Miasteczko z "Westworld" spłonęło w pożarze. Serial kosztował majątek
Pożary w północnej Kalifornii sieją potworne spustoszenie. Żywioł nie oszczędził planu zdjęciowego serialu "Westworld", jednej z najdroższych produkcji w historii telewizji.
12.11.2018 18:05
Kilkadziesiąt ofiar śmiertelnych, kilkaset rannych i ponad 250 tys. mieszkańców zmuszonych do ewakuacji to bilans pożarów, które trawią Kalifornię od czwartku. Ogień rozprzestrzenił się także na terenie Paramount Ranch w Agoura Hills, gdzie stała scenografia westernowego miasteczka.
Część zabudowań, wykorzystywanych przez ekipę serialu HBO "Westworld" została doszczętnie spalona. Wcześniej w tym samym miejscu kręcono takie produkcje jak "Doktor Quinn", "Snajper" Clinta Eastwooda czy "Norbit".
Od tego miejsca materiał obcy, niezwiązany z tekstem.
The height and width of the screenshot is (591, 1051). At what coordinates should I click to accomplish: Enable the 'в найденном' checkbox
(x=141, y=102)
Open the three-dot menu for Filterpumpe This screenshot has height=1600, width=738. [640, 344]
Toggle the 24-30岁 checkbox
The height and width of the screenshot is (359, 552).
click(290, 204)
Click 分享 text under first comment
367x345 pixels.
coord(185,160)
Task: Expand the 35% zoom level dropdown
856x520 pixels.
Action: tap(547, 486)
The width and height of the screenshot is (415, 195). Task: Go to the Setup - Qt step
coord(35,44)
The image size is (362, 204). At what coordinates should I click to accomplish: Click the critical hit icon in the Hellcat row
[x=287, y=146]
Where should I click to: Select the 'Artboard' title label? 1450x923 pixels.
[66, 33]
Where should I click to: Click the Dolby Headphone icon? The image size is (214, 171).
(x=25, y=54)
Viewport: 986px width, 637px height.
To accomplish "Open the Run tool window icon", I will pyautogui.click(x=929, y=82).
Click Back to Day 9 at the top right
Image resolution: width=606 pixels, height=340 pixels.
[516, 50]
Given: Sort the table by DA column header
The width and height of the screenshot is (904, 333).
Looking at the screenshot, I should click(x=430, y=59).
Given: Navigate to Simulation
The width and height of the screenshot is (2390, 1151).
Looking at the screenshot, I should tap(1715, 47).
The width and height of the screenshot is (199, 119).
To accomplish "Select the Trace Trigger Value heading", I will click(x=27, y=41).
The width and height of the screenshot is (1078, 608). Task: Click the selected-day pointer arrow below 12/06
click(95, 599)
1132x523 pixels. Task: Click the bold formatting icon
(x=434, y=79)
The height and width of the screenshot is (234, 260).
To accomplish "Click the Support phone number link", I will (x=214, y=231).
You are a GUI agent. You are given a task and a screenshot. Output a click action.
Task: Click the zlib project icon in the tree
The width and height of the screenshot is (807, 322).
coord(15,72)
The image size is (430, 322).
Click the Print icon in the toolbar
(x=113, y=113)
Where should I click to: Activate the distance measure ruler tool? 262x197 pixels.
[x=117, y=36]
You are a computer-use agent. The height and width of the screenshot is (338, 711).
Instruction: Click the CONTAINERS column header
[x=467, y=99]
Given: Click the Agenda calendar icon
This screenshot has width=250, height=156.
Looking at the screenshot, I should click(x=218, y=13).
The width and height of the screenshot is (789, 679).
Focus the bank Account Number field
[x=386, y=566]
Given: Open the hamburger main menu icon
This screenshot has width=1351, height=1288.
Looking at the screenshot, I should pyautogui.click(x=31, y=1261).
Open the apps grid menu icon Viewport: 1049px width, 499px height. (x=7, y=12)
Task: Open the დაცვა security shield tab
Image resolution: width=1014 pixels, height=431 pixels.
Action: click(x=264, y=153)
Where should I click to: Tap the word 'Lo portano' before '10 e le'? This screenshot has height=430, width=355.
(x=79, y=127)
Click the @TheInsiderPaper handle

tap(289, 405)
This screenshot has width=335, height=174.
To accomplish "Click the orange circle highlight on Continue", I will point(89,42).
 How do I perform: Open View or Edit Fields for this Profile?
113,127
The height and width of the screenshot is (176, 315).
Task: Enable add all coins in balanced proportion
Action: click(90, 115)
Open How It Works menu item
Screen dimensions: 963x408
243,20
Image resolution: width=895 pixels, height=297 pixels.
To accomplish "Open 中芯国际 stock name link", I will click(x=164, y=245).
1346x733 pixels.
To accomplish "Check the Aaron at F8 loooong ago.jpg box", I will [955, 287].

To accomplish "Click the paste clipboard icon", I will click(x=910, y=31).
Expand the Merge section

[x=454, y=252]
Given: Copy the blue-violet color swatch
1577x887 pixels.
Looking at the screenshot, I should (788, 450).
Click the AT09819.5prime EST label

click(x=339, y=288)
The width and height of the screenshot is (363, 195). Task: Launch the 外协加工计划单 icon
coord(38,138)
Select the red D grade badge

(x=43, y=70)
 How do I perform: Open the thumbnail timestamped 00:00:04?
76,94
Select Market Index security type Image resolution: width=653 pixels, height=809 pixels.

- "Westworld" nie jest aktualnie w produkcji i z racji tego, że przeprowadzono tam ewakuację, nie znamy dokładnego poziomu zniszczeń – mówił przedstawiciel HBO, podkreślając, że większość zdjęć w klimacie westernu była kręcona w Melody Ranch w Santa Clarita.
Przypomnijmy, że "Westworld" jest jednym z najdroższych seriali w historii telewizji. Budżet pierwszego, 10-odcinkowego sezonu miał wynieść ok. 100 mln dol. Przy czym sam pilot kosztował aż 25 mln dol.
Niedawno pisaliśmy, że klęska żywiołowa rozpętała się w dzielnicy, którą zamieszkuje wiele gwiazd Hollywood. Dramatyczne posty na portalach społecznościowych zamieściły Lady Gaga czy Kim Kardashian. Ze swojej rezydencji musiał ewakuować się też Leonardo DiCaprio.
Ze swojej willi w Malibu uciekała także Kasia Wołejnio, celebrytka znana z programu "Żony Hollywood". Kobieta zdała na Instagramie przejmującą relację z tego, co dzieje się w kalifornijskim mieście.